SOURCE MATERIAL:
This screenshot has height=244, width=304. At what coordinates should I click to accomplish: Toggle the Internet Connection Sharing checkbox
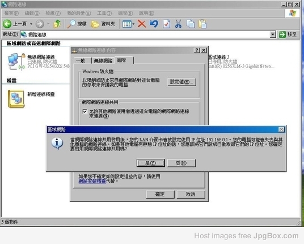pos(85,111)
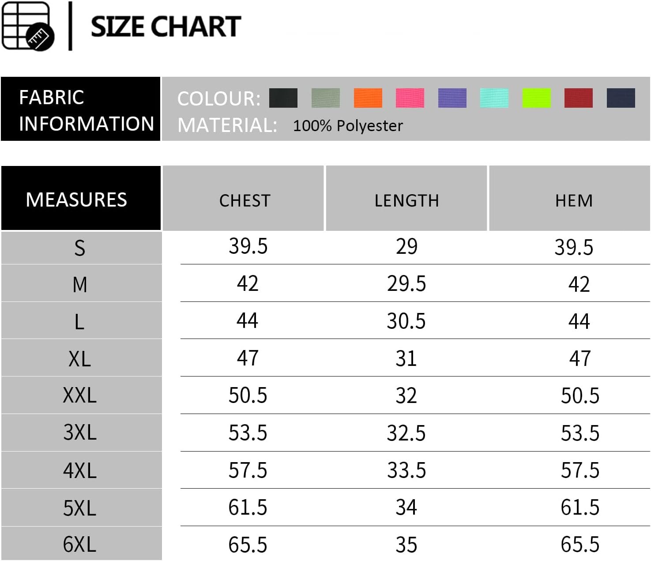The height and width of the screenshot is (561, 651).
Task: Select the purple colour swatch
Action: pyautogui.click(x=452, y=98)
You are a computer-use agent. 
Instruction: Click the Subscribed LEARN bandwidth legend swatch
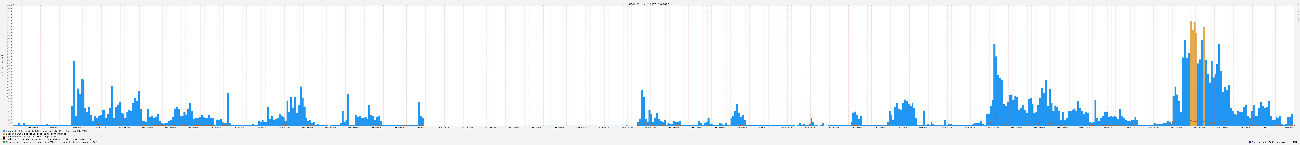tap(1250, 142)

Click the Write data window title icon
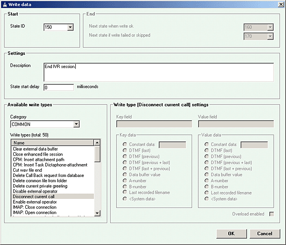pyautogui.click(x=4, y=4)

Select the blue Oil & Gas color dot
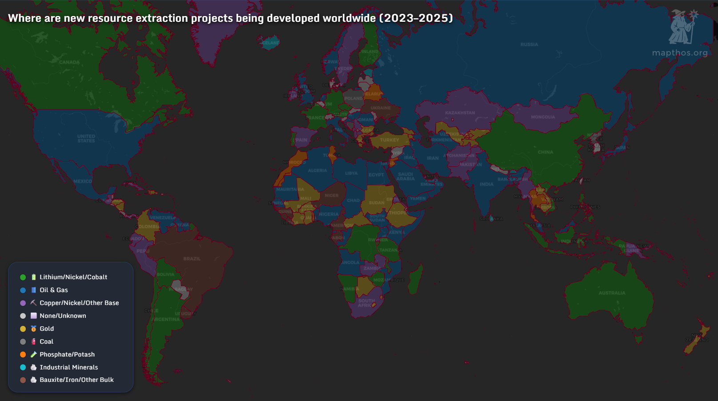coord(23,290)
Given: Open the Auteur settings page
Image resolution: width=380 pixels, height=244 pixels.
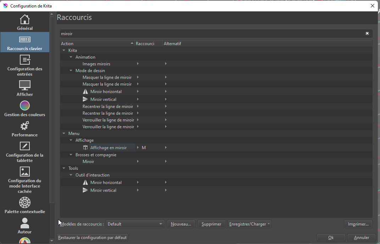Looking at the screenshot, I should [x=25, y=226].
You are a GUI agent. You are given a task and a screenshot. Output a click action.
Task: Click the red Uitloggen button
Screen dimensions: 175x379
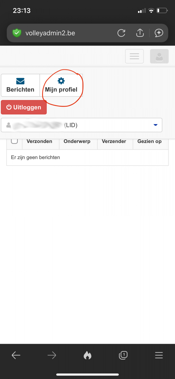tap(24, 107)
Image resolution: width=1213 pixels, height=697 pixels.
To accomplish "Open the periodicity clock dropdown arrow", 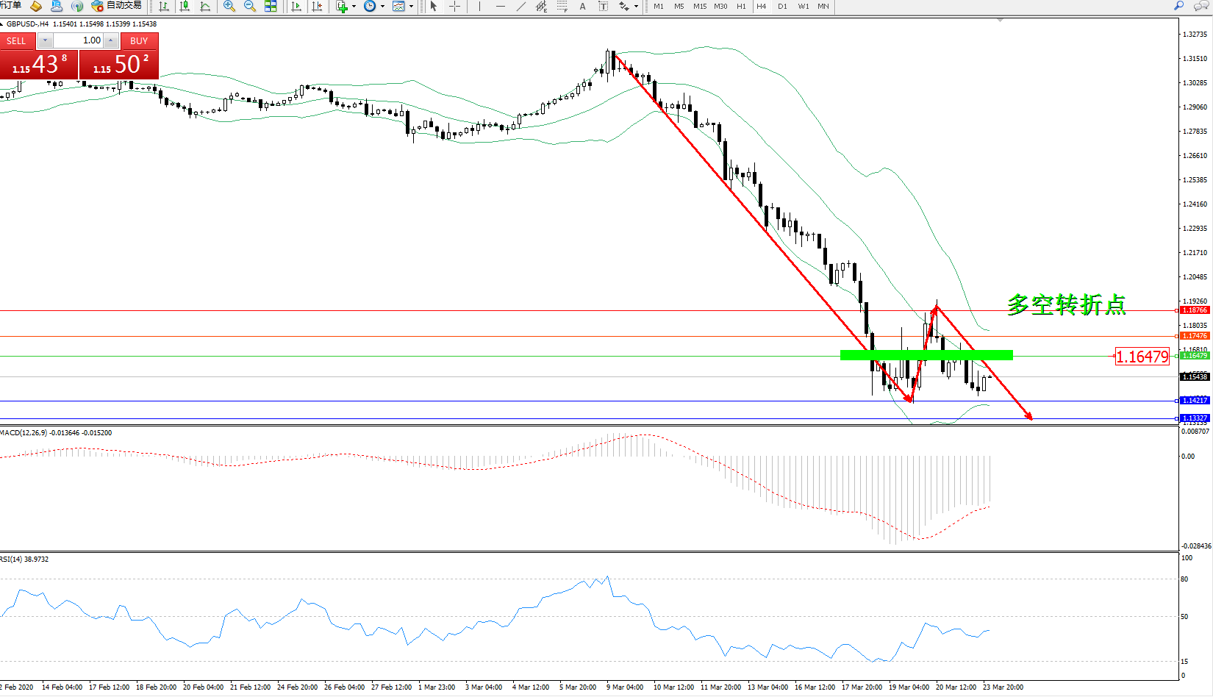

EXERCISE DETAILS:
Reproduce verbatim the opening line of the material and every line after it, up to and including the line with "You are a GUI", but no pictures.

YOUR SOLUTION:
This screenshot has height=244, width=304. At what coordinates should I click to accomplish: Toggle the Internet Connection Sharing checkbox
pos(85,111)
The height and width of the screenshot is (561, 651).
Task: Select the purple colour swatch
Action: pyautogui.click(x=452, y=98)
You are a computer-use agent. 
Instruction: Click the Subscribed LEARN bandwidth legend swatch
tap(1250, 142)

Click the Write data window title icon
pyautogui.click(x=4, y=4)

Select the blue Oil & Gas color dot
coord(23,290)
Given: Open the Auteur settings page
Image resolution: width=380 pixels, height=244 pixels.
Looking at the screenshot, I should [x=25, y=226].
You are a GUI agent. You are given a task and a screenshot. Output a click action.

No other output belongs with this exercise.